#### Brief A
In the film review, which singers perform the song "Dilli"?

*** Supplied passage

No one killed Jessica

Director: Rajkumar Gupta
Producer: UTV (Ronnie Screwvala)
Music: Amit Trivedi
Lyrics: Amitabh Bhattacharya
Starring:  Rani Mukherjee and Vidya Balan
Music on: SaReGaMa - HMV

No one killed Jessica is based on the murder of Jessica Lal in a New Delhi restaurant in 1999 by the son of a Haryana politician and  was recently released worldwide.  The music of the film is by Amit Trivedi who has been responsible for the scores of Dev D and Udaan both musically of high quality and very well received.  It is of special significance to our Lokvani readers that one of the singers Shriram Iyer is the brother of one of New England's most talented Carnatic musicians, Geetha Murali.  Shriram Iyer who shot to fame with his music for Iqbal is an extremely talented musician and lead vocalist of the Om the fusion band - of which Amit Trivedi is also part of.  Amit who debuted with the music for Aamir also composed the music for Dev D, Striker (one number), Aishaa and Udaan and has swept a number of awards (Filmfare and National) for his music scores.  

Dilli - a fast paced flamboyant song that is a testament to the attachment and fondness one has for Dilli.  Sung with verve and dynamism by Tochi Raina, Shriram Iyer & Aditi Singh Sharma is a fusion of western and Indian - the tune is very Indian especially in the alaaps and some of the orchestral interludes -  there is some good guitar work giving it the Indi-rock feel.   The song serves as an intro to the film.

Aali Re - starts off with Indian style scatting - like a kabadi game. The song is fast paced and has lyrics to describe the character of Rani Mukherjee in the film - haughty, arrogant, hard-hitting, strident and obnoxious  - Sung by a host of singers including Aditi Singh Sharma, Shriram Iyer amongst others, the song has the organ and drums dominating throughout.  The lyrics are mostly naughtily humorous and also mildly offensive having some cuss words here and there.

******
*** Stored rows

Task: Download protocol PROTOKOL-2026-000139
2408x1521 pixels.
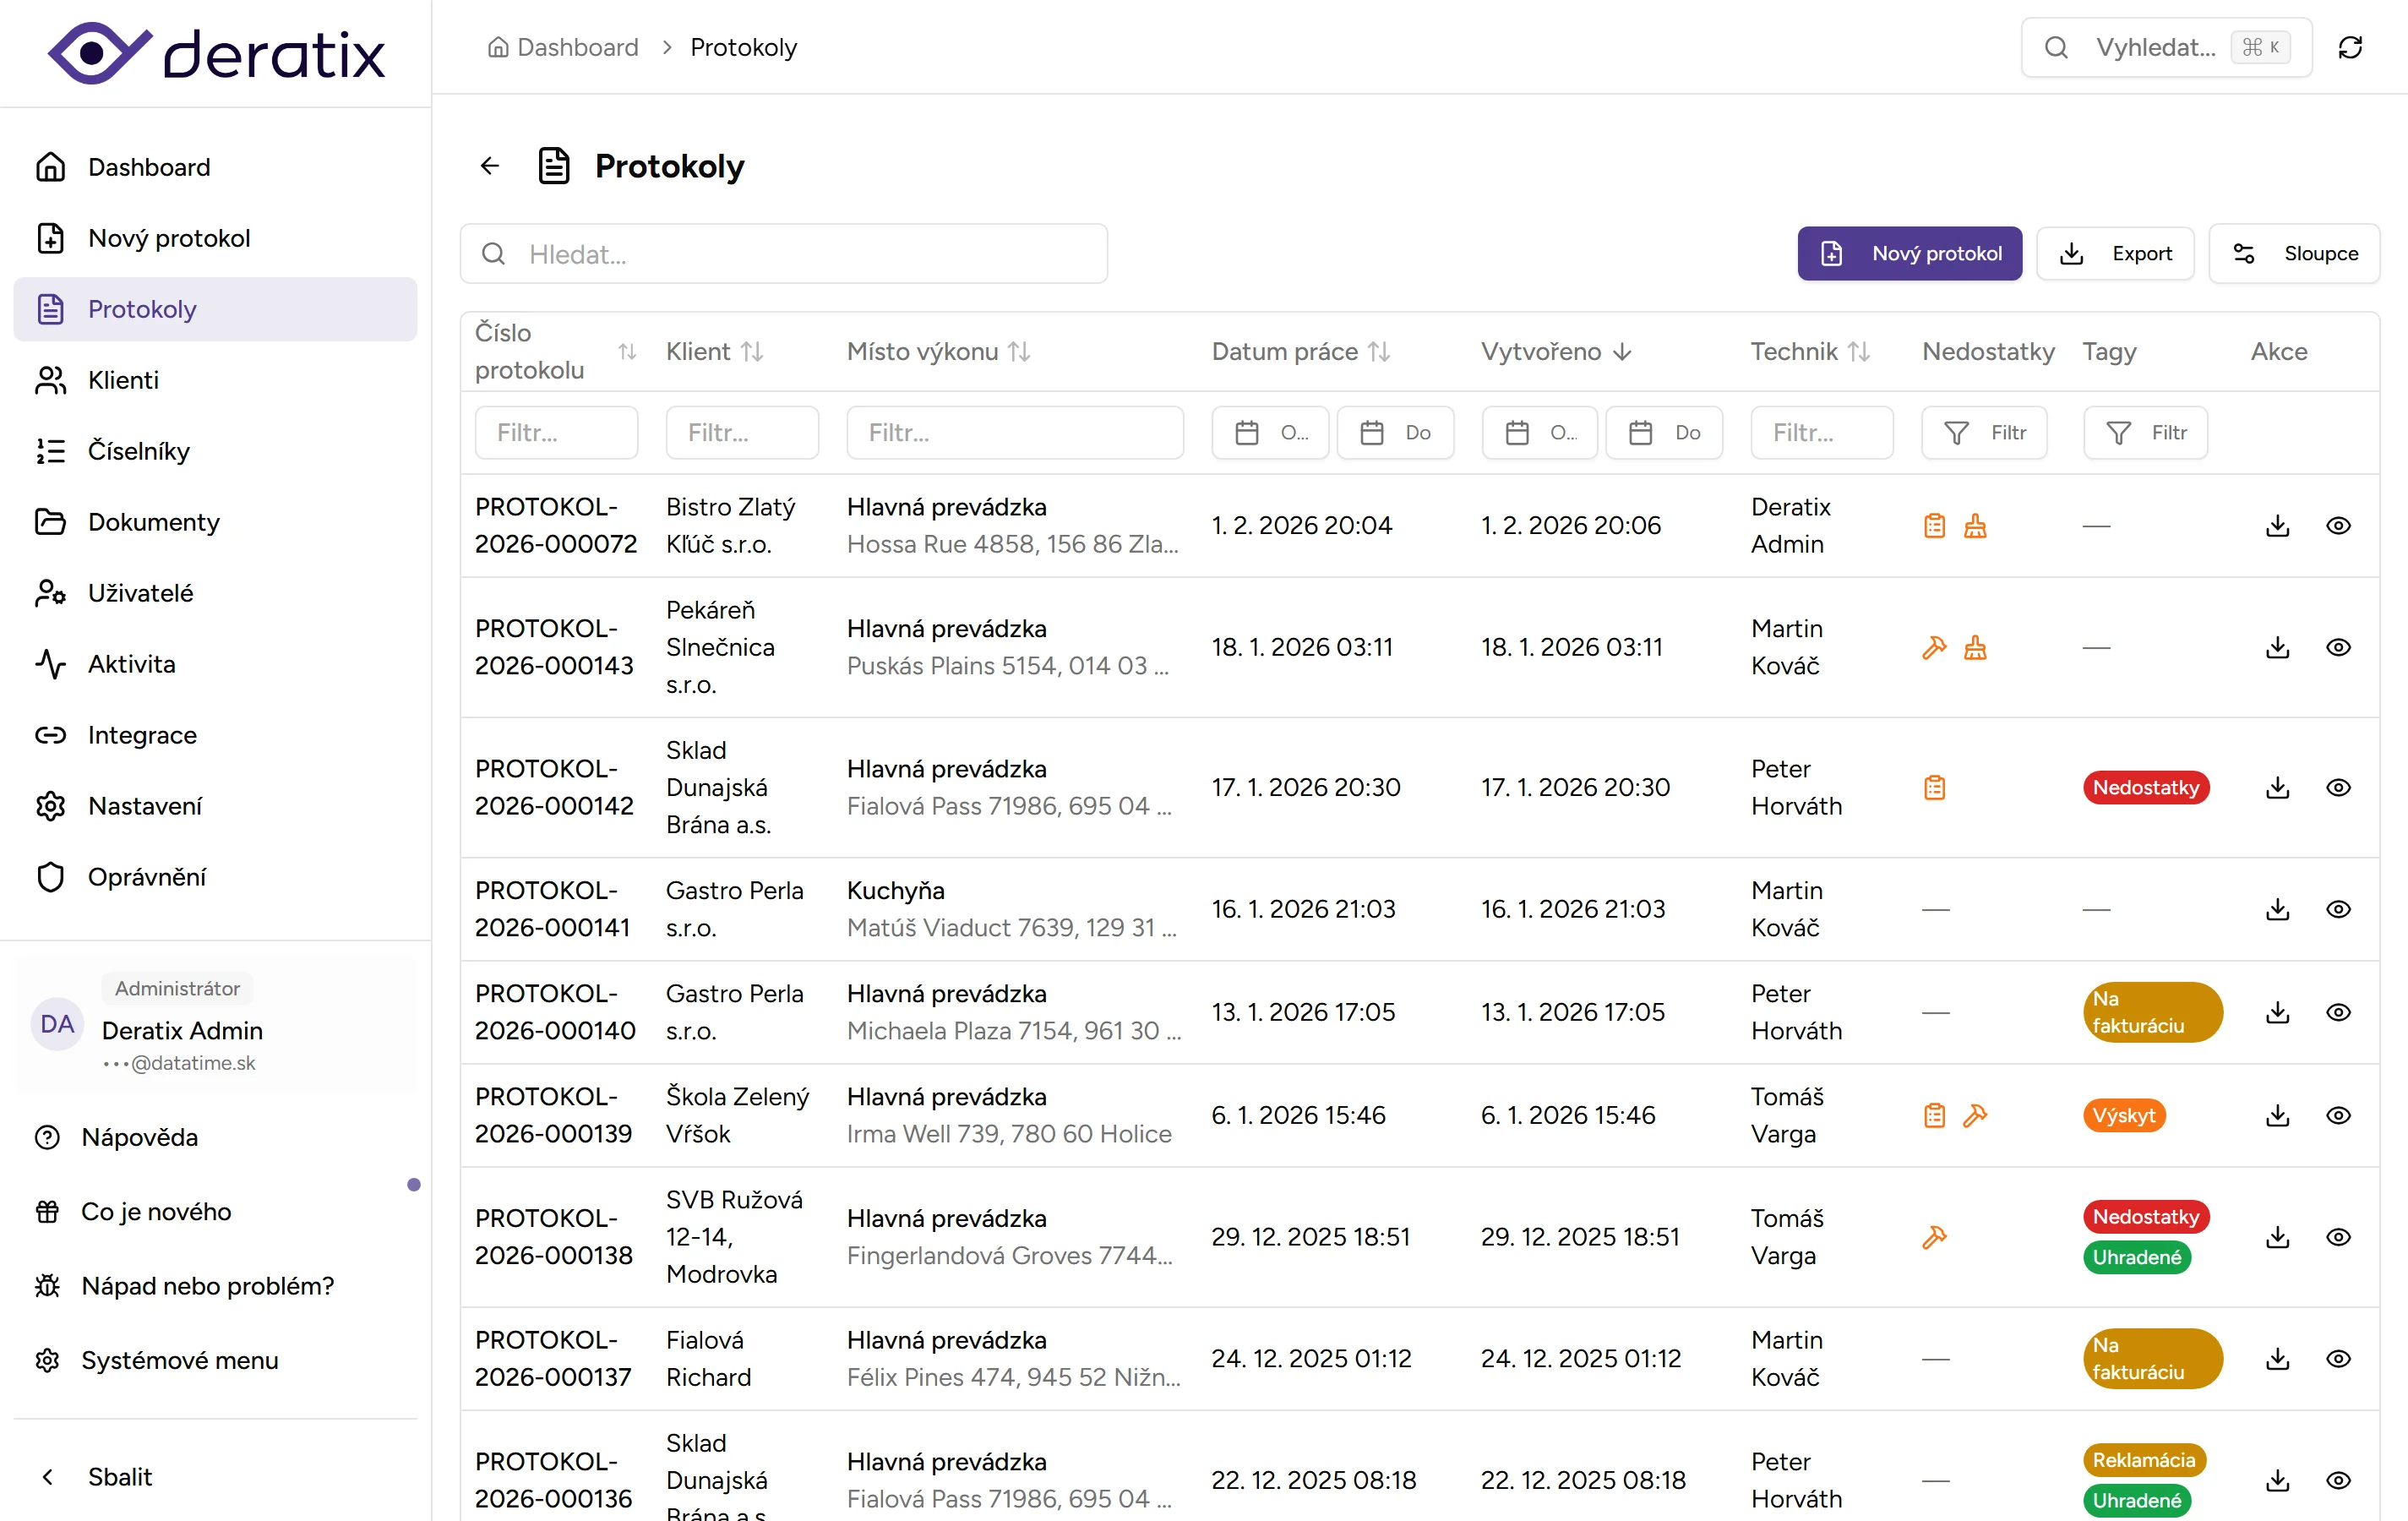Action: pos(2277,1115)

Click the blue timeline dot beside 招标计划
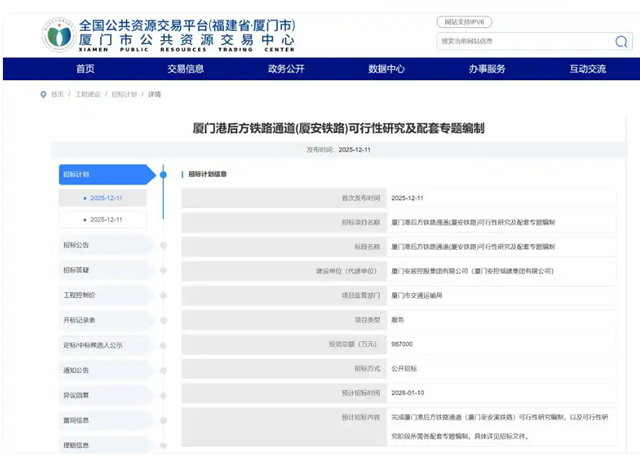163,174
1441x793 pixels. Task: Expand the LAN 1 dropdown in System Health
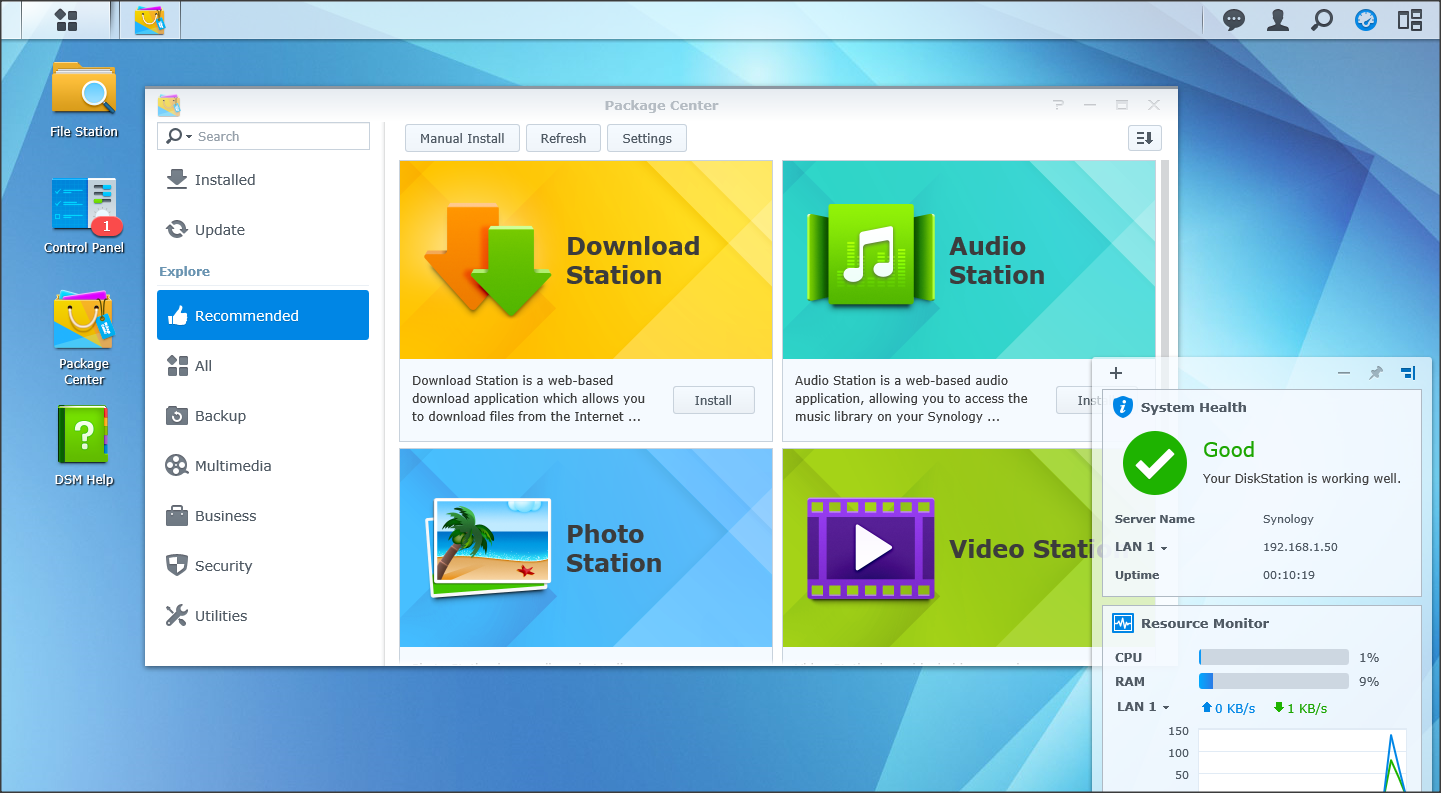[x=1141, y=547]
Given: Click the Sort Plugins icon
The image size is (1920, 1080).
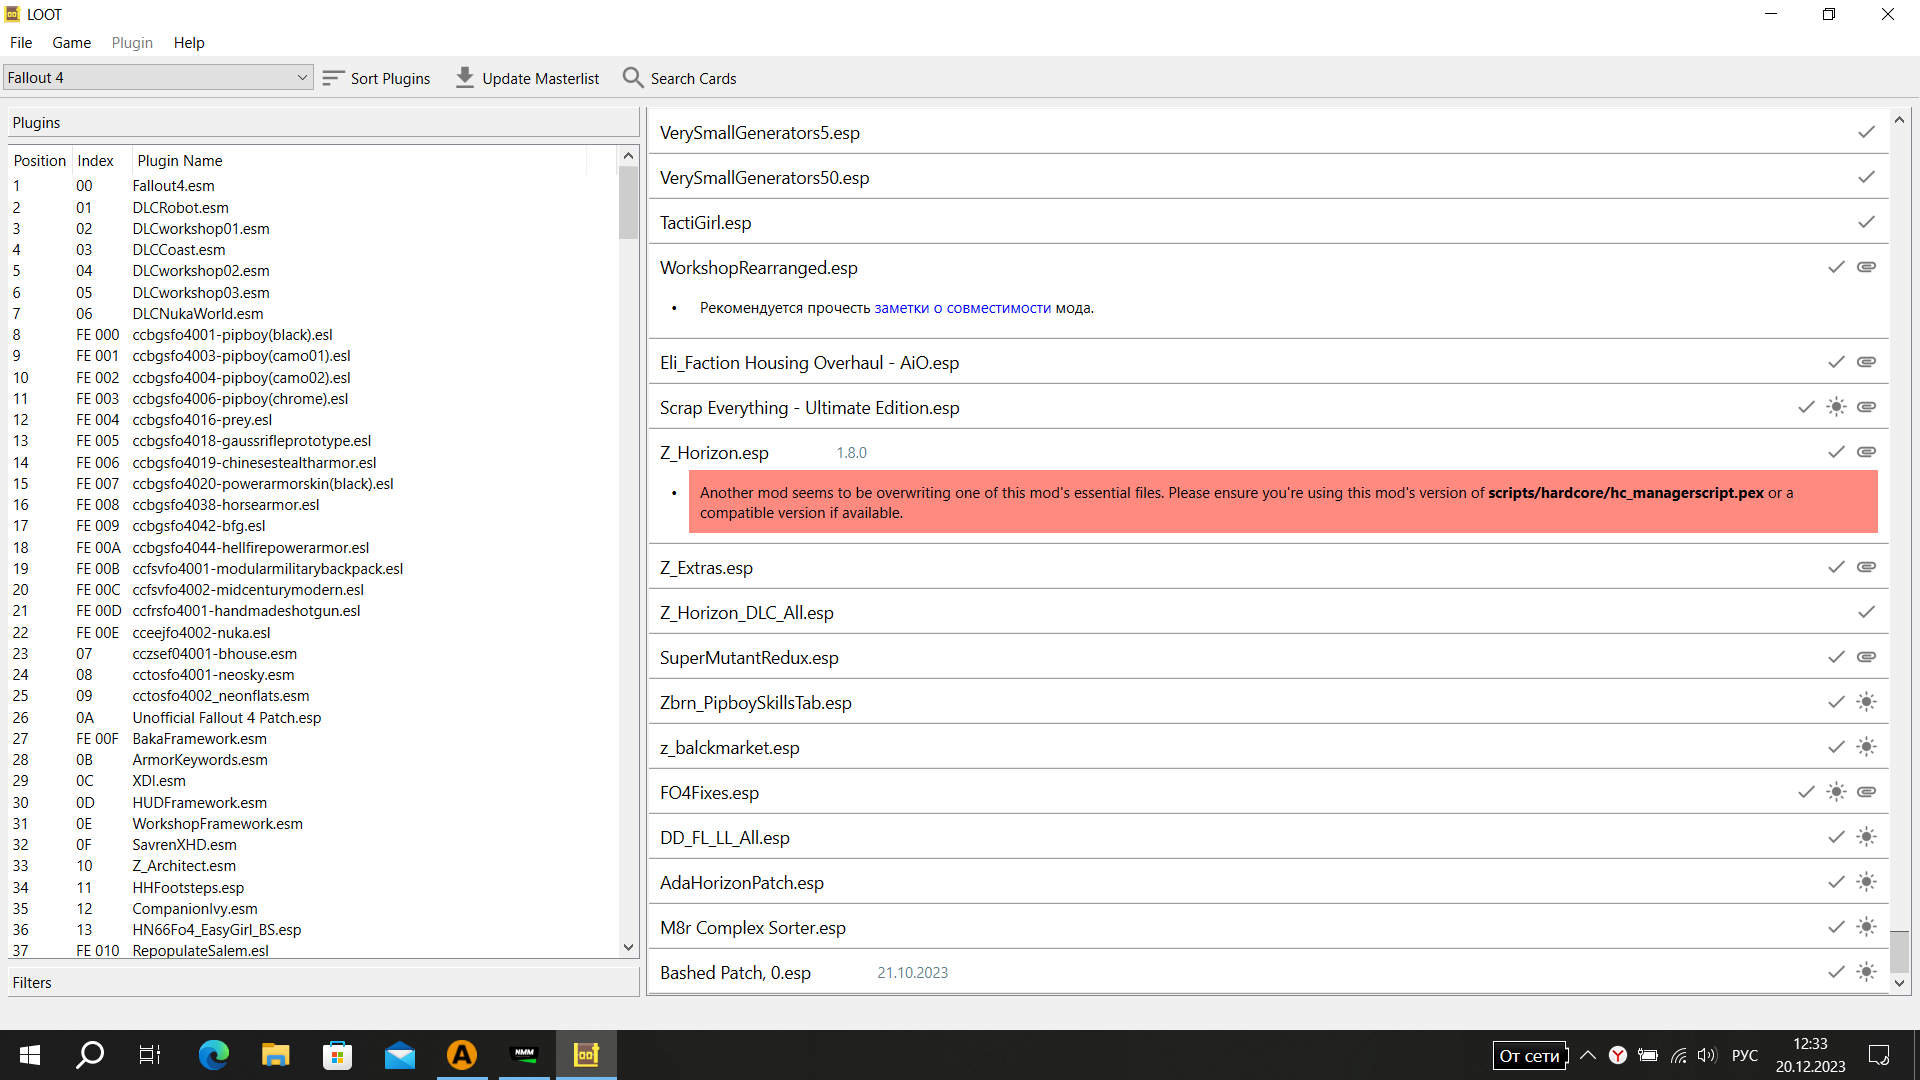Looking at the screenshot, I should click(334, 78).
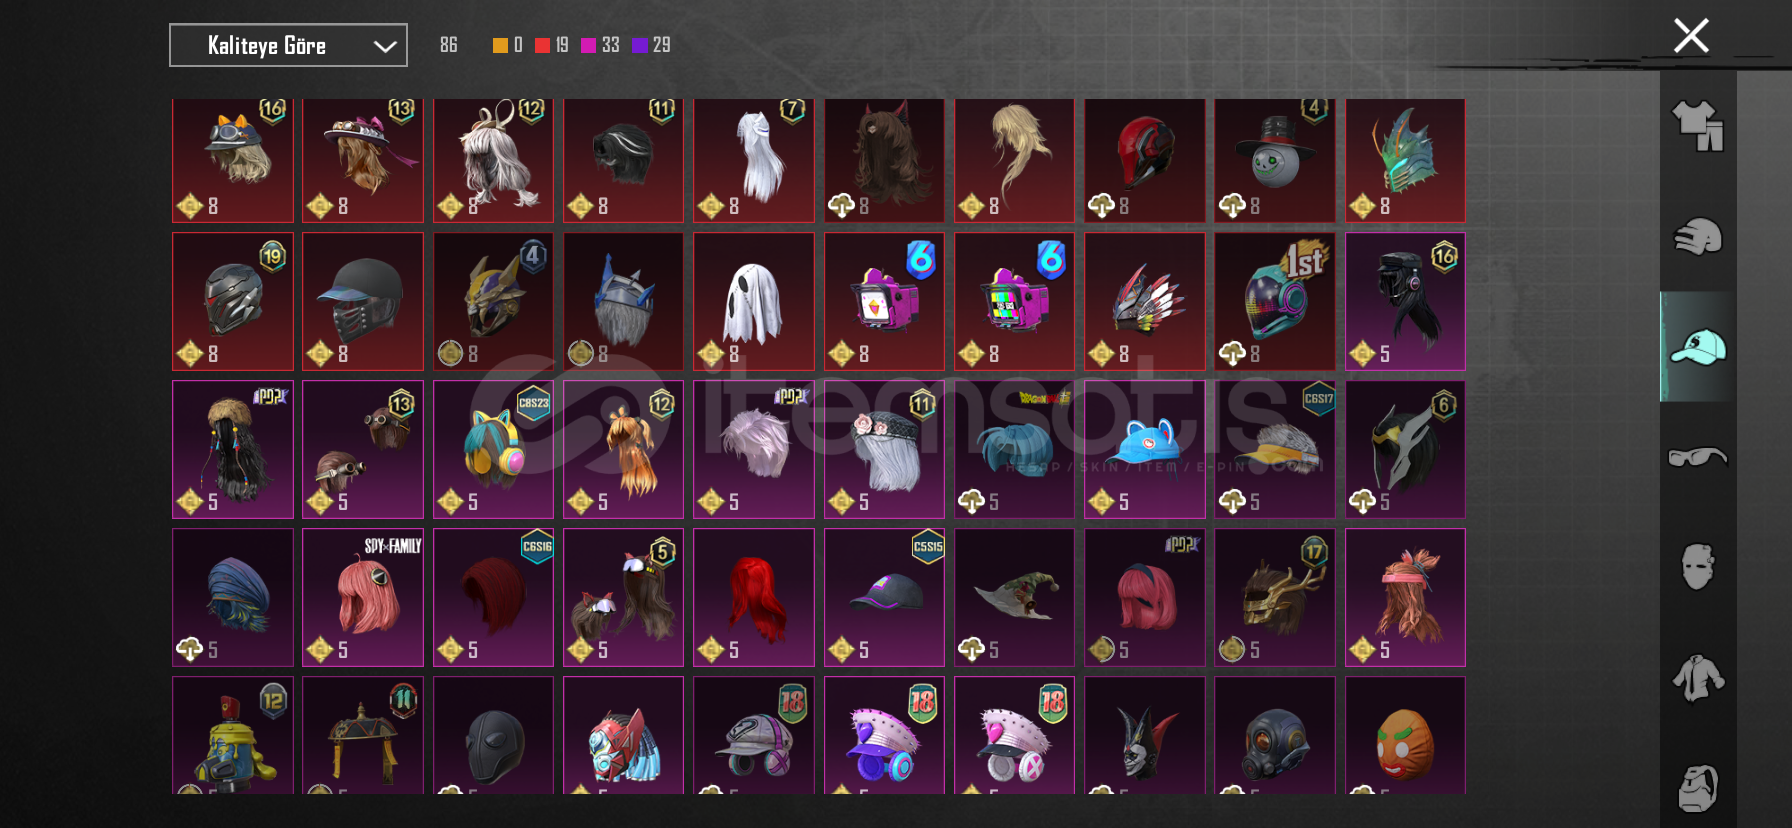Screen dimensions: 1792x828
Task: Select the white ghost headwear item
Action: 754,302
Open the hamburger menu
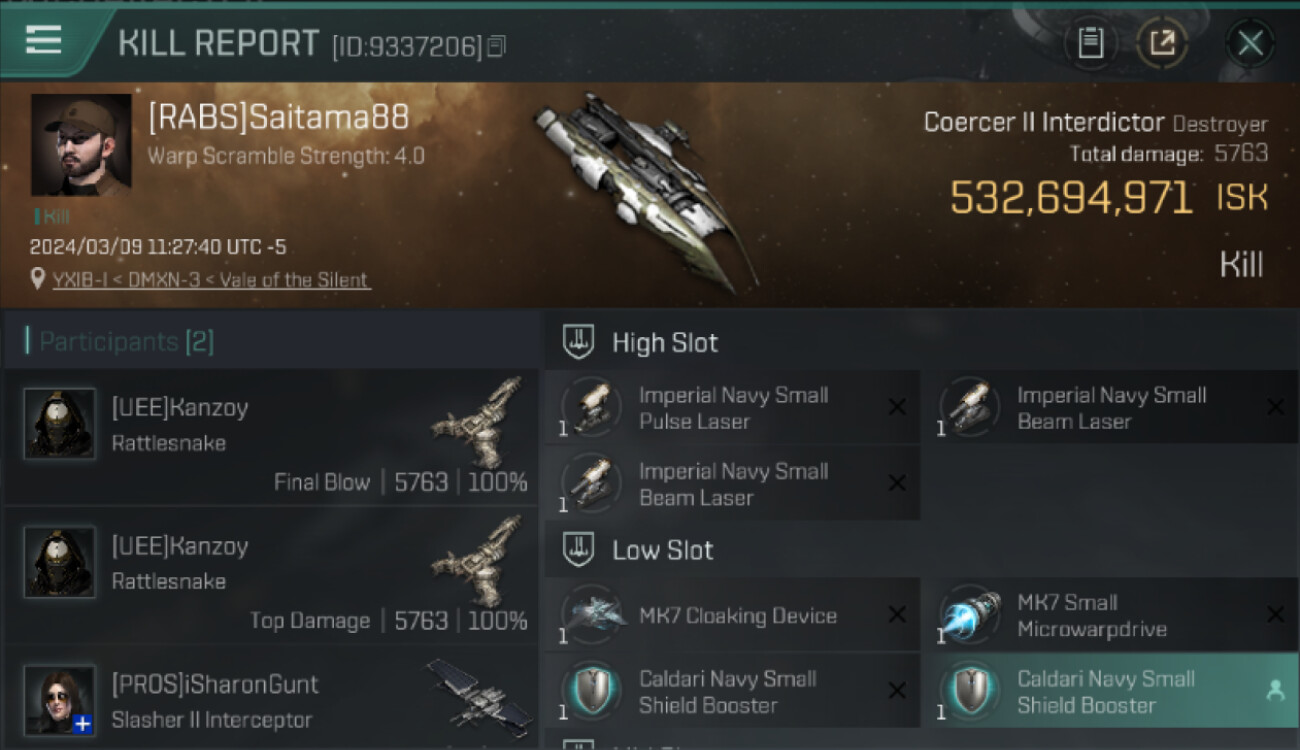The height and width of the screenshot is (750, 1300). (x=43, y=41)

******

#### Brief B
Reproduce the lines of the listing from the one containing "Given: Click the Sort Plugins icon" through the end of the listing, both included, leaving out the pictures.

#### Solution A
Tochi Raina, Shriram Iyer and Aditi Singh Sharma.

#### Solution B
Given: Click the Sort Plugins icon
The image size is (1920, 1080).
Looking at the screenshot, I should click(334, 78).
Screen dimensions: 1792x828
Task: Select the white ghost headwear item
Action: 754,302
Open the hamburger menu
The height and width of the screenshot is (750, 1300). (x=43, y=41)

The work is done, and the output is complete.